Abigail Snail – Rad Berms | The Quietus

Abigail Snail

Rad Berms

Members of Reciprocate and Sly & The Family Drone combine their considerable powers with stalwart James Allsopp on reeds to make a spontaneous and highly idiosyncratic racket

‘Soul Berm’, a track from Red Berms, Abigail Snail’s debut album, sounds like three instrumentalists operating in completely different genres. There’s guest reed player James Allsopp, who’s layering messy, Albert Ayler-style skronk. Will Glaser, the band’s drummer, is rattling at his ride tentatively, wading his way around the kit. And, when guitarist Stef Kett isn’t clawing at his guitar, he’s belting out mix-clipping garage rock vocals. 

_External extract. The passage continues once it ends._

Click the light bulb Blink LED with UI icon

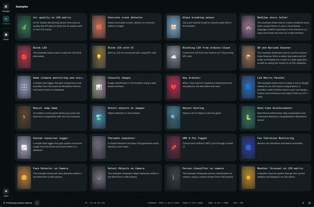(x=99, y=57)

Suddenly, Glaser finds a pulse. Allsopp melds his noise into an ostinato – as does Allsopp. Strapped into the experimental jam equivalent of Desert Bus, the trio veer off the road into a propulsive, dusty groove, rhythms flying like shrapnel. 

While not always expressed as thunderingly, it’s spur-of-the-moment synergy like this that defines Abigail Snail. The group is composed of Kett and Glasner, who had both been firmly active in the UK’s experimental scenes – Kett a part of Shield Your Eyes and Reciprocate, Glaser a member of several groups, including Sly & The Family Drone and World Sanguine Report. Allsopp – a decades-experienced reed player, who’d worked with everyone from Jorja Smith to David Axelrod – was later invited for the album and its live shows. 

This collective proximity to weird British music not only allows for experimentation but allows experimentation to be expressed with fluidity and even-handedness. Like ‘Soul Berm’, ‘Good Grief’ sees each band member play with freedom and consideration towards space; drums, vocals, guitar and saxophone decentering themselves when necessary, before moving into raucous chordal stabs. On the next track, ‘Bages’, Abigail Snail retreat into soundscape and textured vocals. 

Avant-rock can often be quite hideous, but this facility attempts to counteract the genre’s reputation as widely inaccessible. There’s a breadth of styles available – take the folky ‘Attach Bayonets’, the slacker pop-y ‘Stay Rad’, or the nearly-emo ‘Bitchin’ Chords’ – but the album works because experimentalism is coupled with Rock ‘n’ Roll Sensibilities™. Songs are radio-friendly in length, live-show friendly in their structure with jumps in intensity. Even the band’s writing process, which is based on keeping rehearsals to a minimum to keep good gig nerves and fresh improvisation intact, is arguably just as punky as it is fancy. 

Clear attention is also paid to the sonic potentials of each member’s instruments, all three equally idiosyncratic musicians. Kett’s gnawing guitar shifts from pitch bending noise to devious acoustic work, notable for spindly alternate tunings. The latter style, best demonstrated on ‘Attach Bayonets’, is where he feels most interesting. On ‘Space Berm’, Glaser’s drumming is pushed to its extreme. And Allsopp’s unmoored noise makes for an exciting clash against the instrumental ranges of the guitar. 

Rad Berms is worth it for Abigail Snail’s complete surrender to creative impulse, and for the ways in which their album pushes the boundaries of creative process. The group is still nascent, but as they involve more instrumentalists, Glaser, Kett, and hopefully Allsopp too, will morph into another strange and esoteric project under the same moniker. Just give them a room, some mics – and very little time to rehearse.